A Natural History of Dragons, Marie Brennan
Review from April 12th, 2013
It took me a while to get round to finishing reading this, even once I was a decent way into it and knew I wanted to finish it. It’s a slow sort of book, one I suspect you will either get on with or not based on the narrator and setting. The idea is of a Victorian-era analogue in which dragons exist, and in which one young woman has the opportunity of a lifetime to go and study dragons scientifically after having obsessed over them all her life. The conceit is that it’s narrated by her in the form of memoirs, in a very Victorian sort of style.
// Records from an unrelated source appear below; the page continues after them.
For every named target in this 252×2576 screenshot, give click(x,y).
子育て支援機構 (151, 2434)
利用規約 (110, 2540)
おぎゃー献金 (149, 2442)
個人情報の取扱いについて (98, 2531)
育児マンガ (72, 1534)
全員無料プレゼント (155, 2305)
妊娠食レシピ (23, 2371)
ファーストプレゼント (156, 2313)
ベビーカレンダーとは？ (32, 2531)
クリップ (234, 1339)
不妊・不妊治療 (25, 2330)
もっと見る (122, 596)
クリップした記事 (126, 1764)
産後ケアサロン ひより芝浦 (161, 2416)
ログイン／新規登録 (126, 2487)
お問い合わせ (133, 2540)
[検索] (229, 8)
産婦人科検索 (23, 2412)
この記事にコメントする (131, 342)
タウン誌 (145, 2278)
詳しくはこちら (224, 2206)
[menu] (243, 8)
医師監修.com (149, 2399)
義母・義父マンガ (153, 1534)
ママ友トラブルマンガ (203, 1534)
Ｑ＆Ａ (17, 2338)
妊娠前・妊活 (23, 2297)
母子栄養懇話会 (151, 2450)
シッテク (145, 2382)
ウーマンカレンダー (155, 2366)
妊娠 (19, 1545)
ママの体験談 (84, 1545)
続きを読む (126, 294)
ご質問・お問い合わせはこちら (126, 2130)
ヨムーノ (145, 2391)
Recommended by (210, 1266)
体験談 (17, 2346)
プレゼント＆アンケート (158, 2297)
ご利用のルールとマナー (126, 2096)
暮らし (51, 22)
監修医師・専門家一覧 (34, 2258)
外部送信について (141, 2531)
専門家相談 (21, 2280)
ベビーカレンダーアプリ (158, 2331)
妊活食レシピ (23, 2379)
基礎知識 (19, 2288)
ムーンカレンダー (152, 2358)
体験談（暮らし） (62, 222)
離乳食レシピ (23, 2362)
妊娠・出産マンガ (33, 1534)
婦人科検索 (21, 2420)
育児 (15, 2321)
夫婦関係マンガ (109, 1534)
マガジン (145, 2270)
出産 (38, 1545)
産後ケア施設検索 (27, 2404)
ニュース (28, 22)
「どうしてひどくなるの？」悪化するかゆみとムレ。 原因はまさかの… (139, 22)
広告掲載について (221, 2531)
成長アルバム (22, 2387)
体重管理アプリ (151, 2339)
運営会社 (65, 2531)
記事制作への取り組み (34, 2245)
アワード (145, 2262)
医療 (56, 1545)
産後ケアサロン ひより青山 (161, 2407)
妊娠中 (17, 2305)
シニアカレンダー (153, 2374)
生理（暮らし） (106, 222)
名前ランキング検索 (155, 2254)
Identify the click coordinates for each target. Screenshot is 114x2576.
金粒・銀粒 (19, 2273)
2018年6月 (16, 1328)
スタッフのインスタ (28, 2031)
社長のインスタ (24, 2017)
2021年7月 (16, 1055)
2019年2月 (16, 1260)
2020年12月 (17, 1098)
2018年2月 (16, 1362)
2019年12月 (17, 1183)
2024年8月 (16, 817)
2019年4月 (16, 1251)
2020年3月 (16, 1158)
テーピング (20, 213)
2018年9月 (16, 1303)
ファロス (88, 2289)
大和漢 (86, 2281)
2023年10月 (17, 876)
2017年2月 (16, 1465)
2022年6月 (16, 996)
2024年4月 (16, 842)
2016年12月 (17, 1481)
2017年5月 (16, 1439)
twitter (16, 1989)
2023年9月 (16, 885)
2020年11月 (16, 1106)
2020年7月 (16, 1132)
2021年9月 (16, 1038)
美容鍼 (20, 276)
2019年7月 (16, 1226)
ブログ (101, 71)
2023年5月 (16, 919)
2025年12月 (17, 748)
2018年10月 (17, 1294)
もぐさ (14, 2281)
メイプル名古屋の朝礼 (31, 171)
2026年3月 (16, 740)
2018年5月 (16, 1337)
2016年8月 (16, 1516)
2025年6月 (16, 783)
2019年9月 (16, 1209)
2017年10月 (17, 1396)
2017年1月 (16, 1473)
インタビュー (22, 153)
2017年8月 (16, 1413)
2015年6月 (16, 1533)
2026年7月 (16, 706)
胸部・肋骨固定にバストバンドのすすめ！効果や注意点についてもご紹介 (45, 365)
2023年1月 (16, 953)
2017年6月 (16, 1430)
It’s fascinating in its attempts to place a female character realistically in a society that is a Victorian analogue and have her still free enough to have this sort of story happen to her without it sounding far fetched — it mostly works, I think. Unfortunately it’s also pretty slow, and relatively uneventful when compared to so many other dragon books. I did get into it (or rather, back into it) eventually, but I can see it won’t be to everyone’s taste. I did, after all, also love Jonathan Strange and Mr Norrell.
The illustrations are, by the way, perfect. I spent quite a while examining each one in detail. And the world built up around this story is both frustrating in its close and quite naked similarities to ours and tantalising in details that aren’t comparable, or at least instantly placeable.